The promises for her are displayed in Revelation 2 and 3 are available for all to see. Even the adversary and his counterparts have been able to see them for over 1,900 years.
“I will give them (those who overcome) a white stone with a new name written on it…I will give authority over the nations…They will walk with me, dressed in white, for they are worthy…I will give the right to sit with me on my throne, just as I was victorious and sat down with my Father on his throne.” Revelation 2-3
Pure beginnings, purified through trials, and a glorious outcome. The bride, her journey and ultimate destiny seems to be the focal point of God’s chosen narrative. Many questions arise. How far can the adversary go to disrupt this outcome? Or better question, has God allowed him a place in the story to test, refine and purify His chosen? What else is God speaking to us through the mystery of marriage and its opposition? Why and how has the celebration and ceremony of two becoming one been preserved throughout the ages?

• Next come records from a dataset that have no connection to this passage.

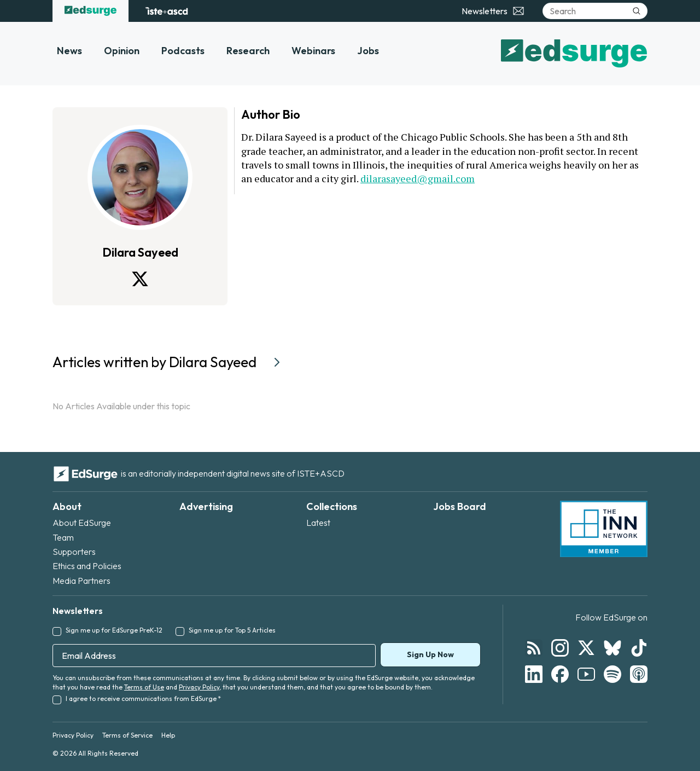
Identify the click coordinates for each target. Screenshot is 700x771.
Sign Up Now (430, 654)
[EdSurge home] (90, 11)
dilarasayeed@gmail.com (417, 178)
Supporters (74, 552)
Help (168, 735)
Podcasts (183, 50)
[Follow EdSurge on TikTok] (639, 648)
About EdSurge (81, 523)
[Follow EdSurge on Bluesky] (612, 648)
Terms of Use (144, 687)
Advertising (206, 506)
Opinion (121, 50)
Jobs (368, 50)
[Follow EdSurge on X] (586, 648)
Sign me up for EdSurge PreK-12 (114, 630)
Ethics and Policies (87, 566)
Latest (318, 523)
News (69, 50)
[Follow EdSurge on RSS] (534, 648)
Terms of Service (127, 735)
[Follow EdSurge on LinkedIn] (534, 674)
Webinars (313, 50)
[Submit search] (637, 11)
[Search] (595, 11)
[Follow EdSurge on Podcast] (639, 674)
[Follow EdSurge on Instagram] (560, 648)
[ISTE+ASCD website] (166, 11)
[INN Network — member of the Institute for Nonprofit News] (604, 529)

God’s chosen story, recorded through history and in the Scriptures brings us answers. Echoes of his desire for union sing throughout His Word and world. The Law, the prophets, and the stories of Jesus Himself give us details of what’s ahead. The culmination of our destiny is a very real happily ever after, but currently we find ourselves locked in the battle between God’s words and their ultimate fulfillment.